The American shopping mall isn't dying. It's metamorphosing into something its original designers would barely recognize — and that transformation is arguably the most interesting story in retail real estate right now. As Urban Land Magazine reported, the trend of repositioning malls as mixed-use town centers is accelerating, with developers recalling a time when commercial districts were "the heart and soul of a community" rather than temples to consumption. The irony is striking: the less a former mall looks like a mall, the more successful it tends to be.
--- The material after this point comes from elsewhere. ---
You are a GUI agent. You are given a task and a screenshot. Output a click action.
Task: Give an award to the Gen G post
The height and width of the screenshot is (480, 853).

The numbers underscore how dramatic this shift has become. According to a JLL analysis cited by RetailNext, over 53 percent of redeveloped malls now include housing and 34 percent include office spaces, and the trajectory is clear: by 2030, an estimated 45 percent of all shopping malls are expected to incorporate some form of mixed-use development. Cushman & Wakefield's analysis of "B malls" — the middle-tier properties that were hit hardest by e-commerce disruption and anchor tenant departures — argues that these properties represent opportunities rather than liabilities, provided owners are willing to reimagine their purpose entirely.
The projects coming to fruition in 2026 illustrate what this reimagination looks like in practice. CNN reported that one major redevelopment slated to begin construction this fall will transform a 50-acre former mall site into a development with more than 2,600 housing units — 890 of them affordable — alongside shops and offices. In Seattle, the Northgate Station mall has already been reshaped to include a medical pavilion operated by Virginia Mason Franciscan Health alongside a 234-unit multifamily building opening this year. These aren't edge cases — they're templates that developers nationwide are racing to replicate.
What's driving this transformation isn't just the decline of traditional retail tenants; it's a convergence of real estate economics and demographic shifts that makes mixed-use development the highest and best use for these properties. Mall sites tend to be large, centrally located, well-connected to transportation infrastructure, and surrounded by existing residential communities — exactly the characteristics that make for successful mixed-use developments. As Building Design + Construction observed, the mall of the future functions as an indoor-outdoor lifestyle center that provides retail, dining, entertainment, health and wellness, residential, and community spaces within a single integrated campus.
The retail component that survives in these redeveloped properties looks radically different from the anchor-and-inline model that defined malls for decades. Propmodo's profile of five shopping centers redefining the future of retail found that successful properties have replaced department store anchors with experiential tenants — fitness studios, food halls, coworking spaces, medical clinics, and entertainment venues — while shifting the remaining retail toward service-oriented businesses that can't be replicated online: salons, urgent care, dental offices, tutoring centers. The stores that remain tend to be discovery-oriented rather than replenishment-oriented, offering experiences and curation that justify a physical visit.
This isn't to say every mall will successfully reinvent itself. The properties with the best locations, the most creative ownership groups, and the capital to fund multiyear transformations will thrive. The ones in secondary locations with passive institutional owners and deferred maintenance will continue to decay. The bifurcation between winning and losing mall properties will widen in 2026 and beyond, and the gap will be determined less by retail trends than by real estate fundamentals and development vision.
The broader lesson from the mall's transformation is that physical space retains enormous value in American life — just not necessarily for shopping. People want places to gather, eat, exercise, receive healthcare, and live in walkable, amenity-rich environments. The mall, stripped of its retail-centric identity and reimagined as a community hub, turns out to be a surprisingly good answer to that need. The developers who recognized this early are building the next generation of American town centers on the bones of the old ones. Those who are still trying to find the next JCPenney to fill an anchor space are chasing a past that isn't coming back.